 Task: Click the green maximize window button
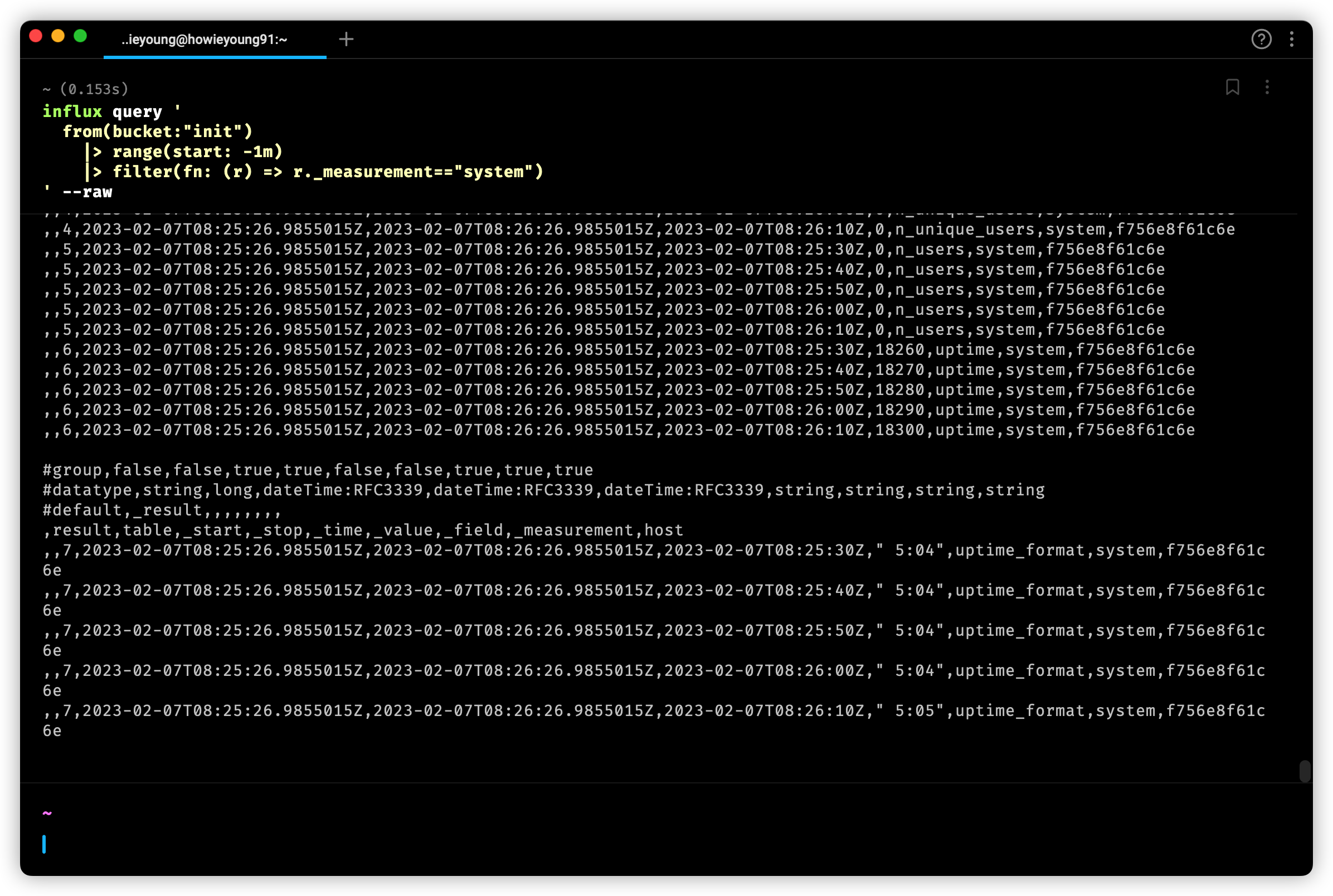click(x=81, y=36)
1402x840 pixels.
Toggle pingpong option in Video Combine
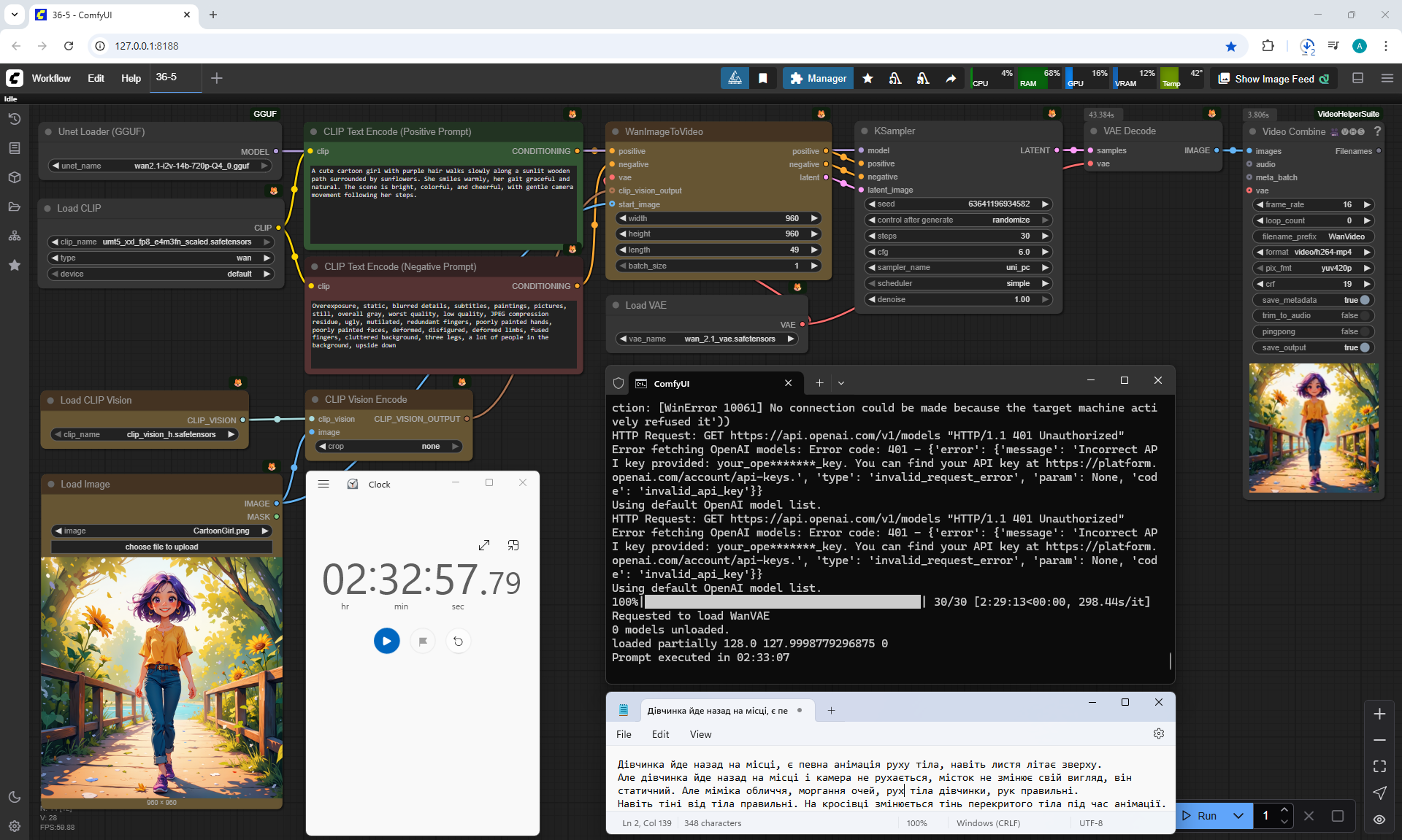[x=1364, y=331]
○ ○ ○
### PROBLEM REQUIREMENTS
Give back every record above exactly as written, skipping each picture.

### ANSWER BELOW
 Task: Click the green maximize window button
click(x=81, y=36)
1402x840 pixels.
Toggle pingpong option in Video Combine
[x=1364, y=331]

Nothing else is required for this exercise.